In horror films, the score plays a crucial role in signaling when something bad is about to happen. For example, in Artik, the score sets up a sense of dread in scenes like the first death scene on the side of the road. Wallace emphasizes that establishing this overall sense of dread and fear from the beginning of the film is vital for maximum impact. The Main Titles play a significant role in communicating to the audience that something terrible is looming, creating tension and anticipation. As the film progresses, the score intensifies when specific moments call for it. In the mentioned scene, the music kicks in when Artik distances himself from the kind stranger offering help with his engine. This scene’s musical cues work hand in hand with the visual storytelling, subtly guiding the audience without giving away too much. By aligning the movements of the camera with the score, the filmmakers reinforce the dramatic significance and amplify the impending violence.

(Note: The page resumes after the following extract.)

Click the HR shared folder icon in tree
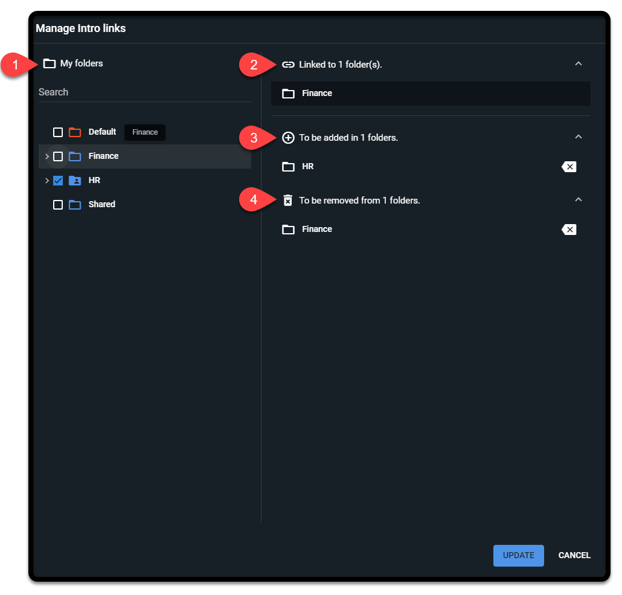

The Integration of Score and Sound Design

During the post-production process of Artik, the score and sound design became intimately intertwined. The final mix and sound design were skillfully executed by Josh Eckberg at a Warner Bros. mix stage. The fusion of the score and sound design completes the immersive experience for the audience. For Wallace, hearing the sound design alongside the score felt like witnessing Artik for the first time. Eckberg’s expert touch added atmospheric ambiance, compelling bass sounds, and a dreadful sonic mist over scenes, enhancing the gritty and forward sounds of the score. Collaboration and communication between the sound and music departments were vital to ensure a seamless integration. Unfortunately, due to budget constraints and tight deadlines, such collaborations are not always possible. In these cases, it becomes crucial for the director to have a clear vision of which moments should stand out musically and which ones should be left for the sound design, ensuring that both elements work harmoniously to deliver a cohesive and impactful film.